In France Robert Nivelle, fresh from his successes at Verdun, replaced Joffre on 12 December as Commander-in-Chief, just in time to face the mutinies of 1917. Joffre was made “General-in-Chief,” an office he soon discovered provided him with little real power. On the 26th he was made a Marshal of France, which may have taken some of the sting out of being demoted.
Finally, Russia. On 2 December the government announced that the Allies had confirmed Russia’s right to Constantinople and the Straights, and about a week later the Murmansk railroad was completed, making it much easier for the Allies to supply the under-industrialized country. None of this mattered, though, since the Russian armies were crumbling, and the smell of revolution was definitely in the air.
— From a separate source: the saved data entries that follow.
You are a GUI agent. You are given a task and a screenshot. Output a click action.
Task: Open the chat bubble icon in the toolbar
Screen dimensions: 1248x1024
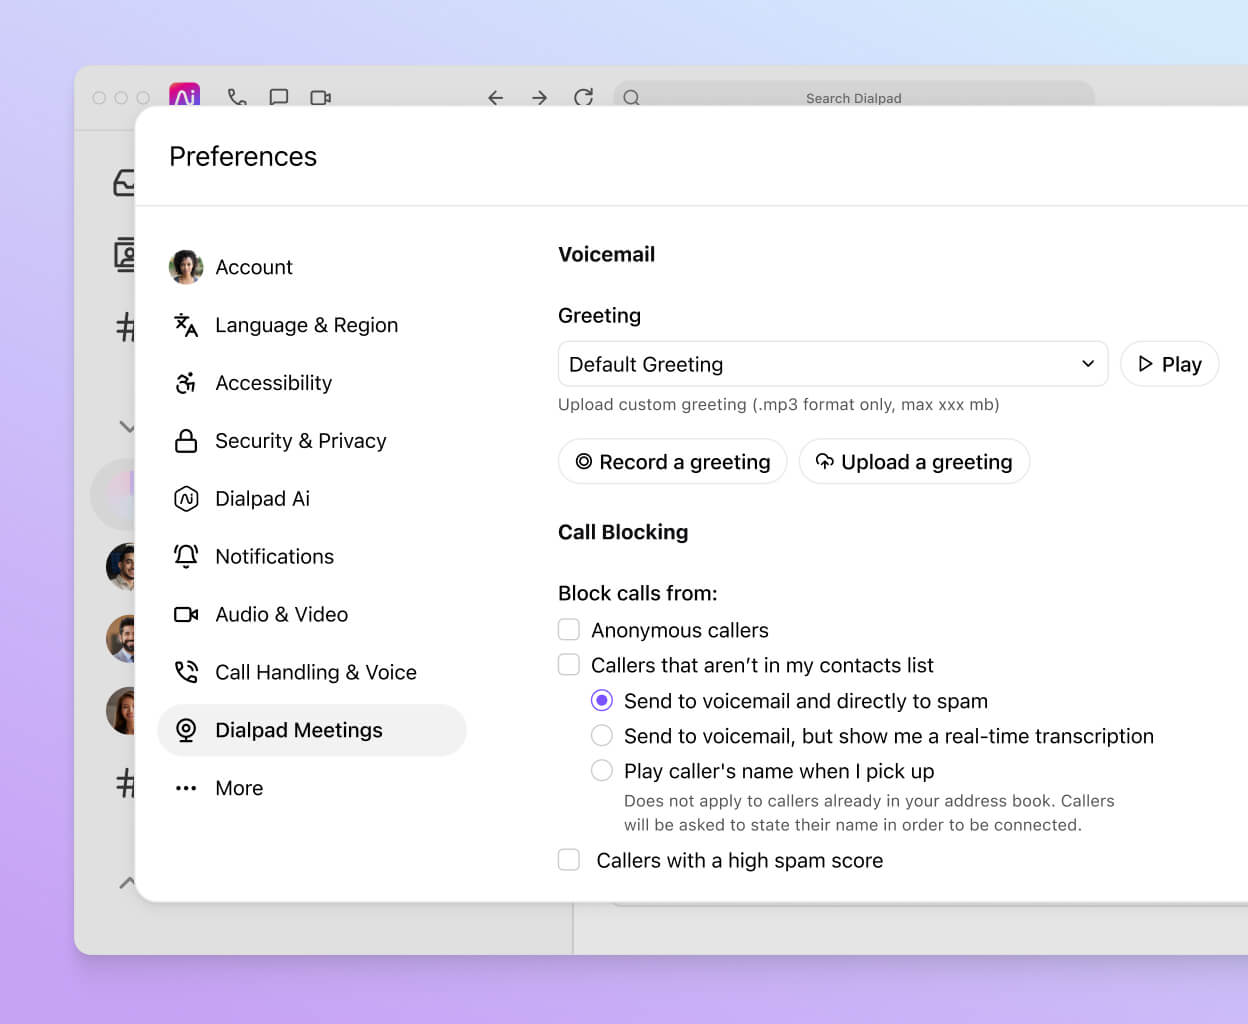coord(279,97)
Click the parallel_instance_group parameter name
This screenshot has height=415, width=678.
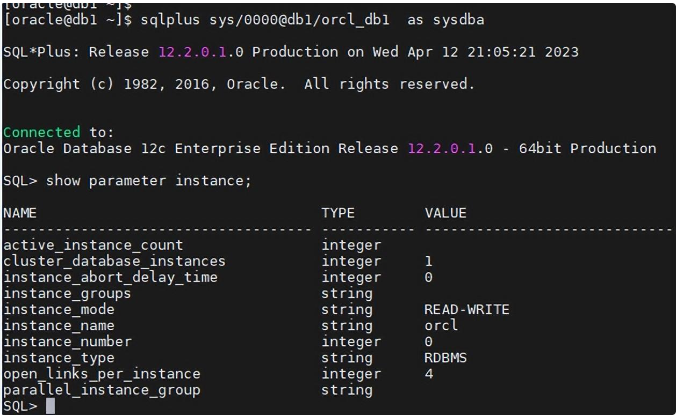coord(101,390)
Nor did the most famous event of December 1916 matter: the assassination of Grigori Rasputin. In the course of 1916 the grip of the alleged monk on the Czar and Czarina had been steadily growing, fueling popular dissent against the incompetent Nicholas, who was believed to be controlled by his wife (he was), who in turn was controlled by Rasputin (she was). The fact that Alexandra was German (a daughter of Grand Duke Louis IV of Hesse and Princess Alice, daughter of Queen Victoria) certainly did not help.
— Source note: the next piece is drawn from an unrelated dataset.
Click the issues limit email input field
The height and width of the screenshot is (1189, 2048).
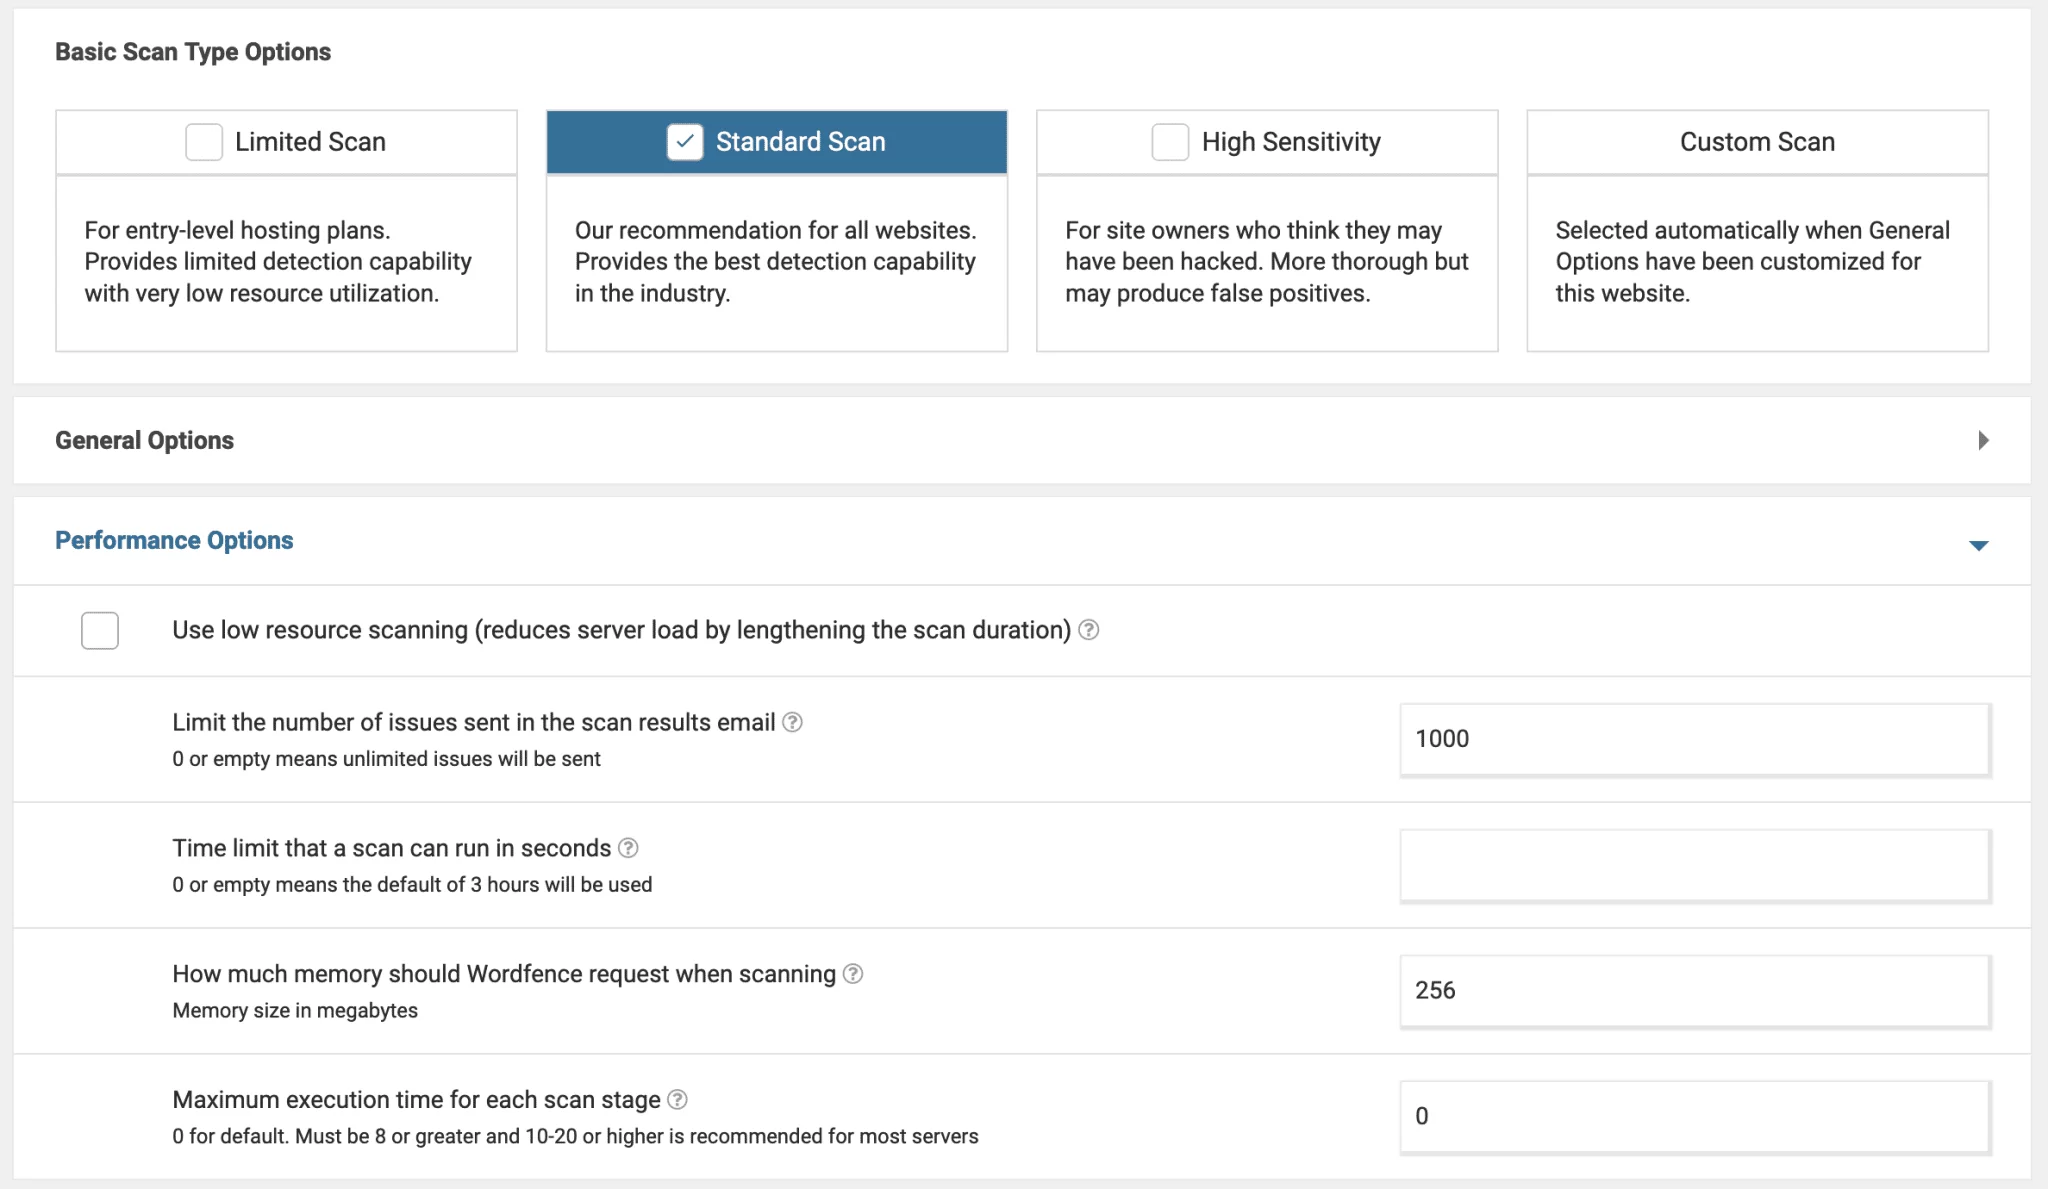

A conspiracy led by Prince Felix Yusupov, nephew-in-law of the Czar, was formed to eliminate Rasputin; other prominent members were Vladimir Purishkevich, a popular right-wing politician, and Grand Duke Dmitri Pavlovich. Cultivated for weeks by the Prince, Rasputin was invited to a midnight gathering in a furnished basement room in the Yusupov Palace in St. Petersburg, lured on by the promise of women, especially Yusupov’s wife, who in fact was in the Crimea.
Since the murder immediately moved into the realm of legend, the story confused by conflicting accounts by the participants, it is impossible to know exactly what happened the night of 29/30 December (16/17 by the Russian calendar). Once there Rasputin was supposedly fed pastries loaded with potassium cyanide, since shots might have been heard, but there are problems with this story, the main ones being that Rasputin did not die and the autopsy found no cyanide (the autopsy report is missing). It has been suggested that the poison may have been ineffective because the monk’s stomach acidity was not high enough to alter the potassium cyanide into its deadly form, hydrogen cyanide, but in fact Rasputin seems to have been troubled by stomach acidity.
In any case, poison or no poison, Yusupov shot Rasputin in the chest and he fell to the floor, only to open his eyes a while later and run up the stairs and into a courtyard. There he was shot in the back by Purishkevich and fell into the snow, and one of the two then put a bullet in his forehead. They wrapped the body in a cloth, drove to the Malaya Nevka River and threw the corpse off the Bolshoy Petrovsky bridge into a hole in the ice. According to the lost autopsy report, he was already dead from the bullet to the head. Because of clues left behind (the assassins were hardly professionals), the body was found two days later, and early in January Yusupov and Pavlovich were sent into exile without investigation or trial; no others were punished.